一个 x86 16 位字"与机器词"的概念绝对零联系;在 CPU 架构中.
在 8086 到 286 上,16 位是寄存器和总线宽度,并且是大多数 ALU 指令可以使用的除字节之外的唯一整数操作数大小.但是那些 CPU 仍然非常不基于文字".MIPS的方式;机器代码格式仍然相同,具有未对齐的小端 16 位立即数和位移.(8088 与 8086 相同,除了 8 位总线接口和 4 字节指令预取缓冲区而不是 6 字节.)
Despite a common definition for word (as stated on Wikipedia) being:
The largest possible address size, used to designate a location in memory, is typically a hardware word (here, "hardware word" means the full-sized natural word of the processor, as opposed to any other definition used).
x86 systems, according to some sources, note it's treated as 16 bits:
In the x86 PC (Intel, AMD, etc.), although the architecture has long supported 32-bit and 64-bit registers, its native word size stems back to its 16-bit origins, and a "single" word is 16 bits. A "double" word is 32 bits. See 32-bit computer and 64-bit computer.
Yet Intel's official documentation (sdm vol 2, section 1.3.1) states:
this means the bytes of a word are numbered starting from the least significant byte. Figure 1-1 illustrates these conventions.
and Figure 1-1 shows 4 bytes in little endian sequence, not 2 bytes or 8 bytes (as the varying definition by sources linked above would suggest) of word in the x86-64 context:
And where my confusion really lies about all this is how instructions are fetched and parsed.
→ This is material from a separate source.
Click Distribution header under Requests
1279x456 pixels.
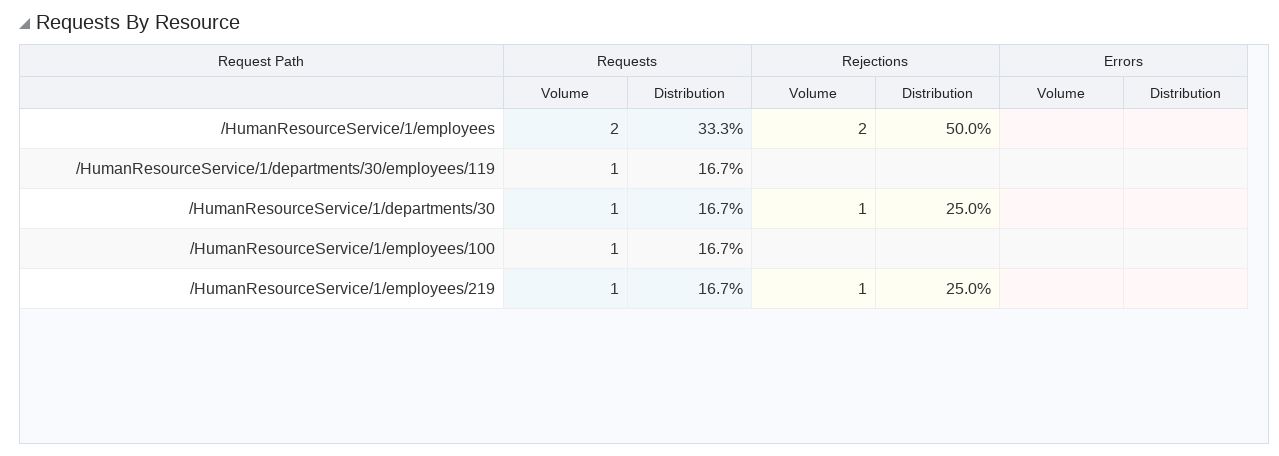pos(688,93)
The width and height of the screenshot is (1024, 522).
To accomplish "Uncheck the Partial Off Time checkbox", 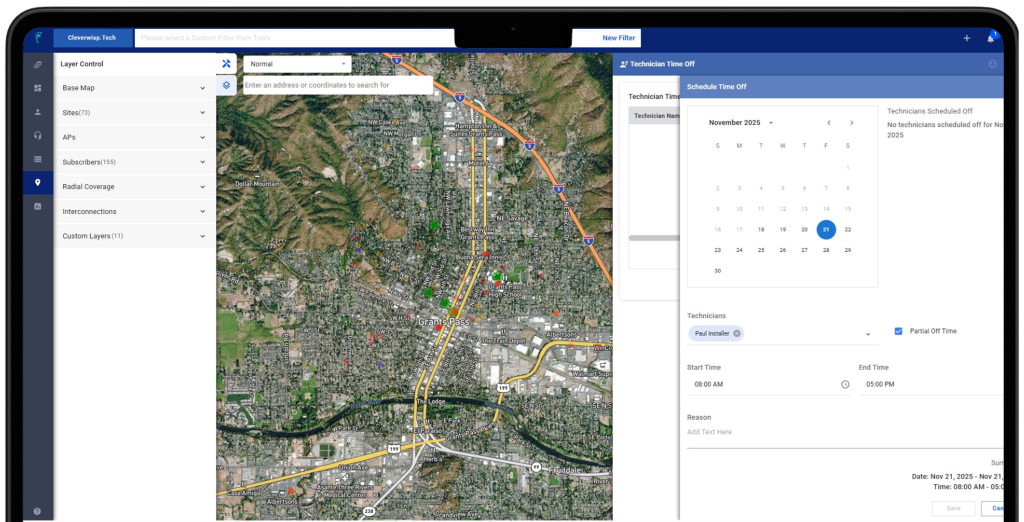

I'm writing an emulator and once I parse a PE formatted executable and get to the text section, if I'm to follow the 4-byte little endian format, doesn't that mean the 4th byte would be parsed first?
Let's make up some bytes for example:
.text segment buffer:
< 0x10, 0x1A, 0x1B, 0x1C, 0x1D, 0x1E, 0x1F, 0x20 > ....
Would I parse the first instruction as 1C, 1B, 1A, 10, 20, 1F, 1E, 1D ... (and so on, being variable length there's obviously potentially more words to read depending on what the real bytes are here)?
No, x86 machine code is a byte-stream; there's nothing word-oriented about it, except for 32-bit displacements and immediates which are little-endian. e.g. in add qword [rdi + 0x1234], 0xaabbccdd. It's physically fetched in 16-byte or 32-byte chunks on modern CPUs, and split on instruction boundaries in parallel to feed to decoders in parallel.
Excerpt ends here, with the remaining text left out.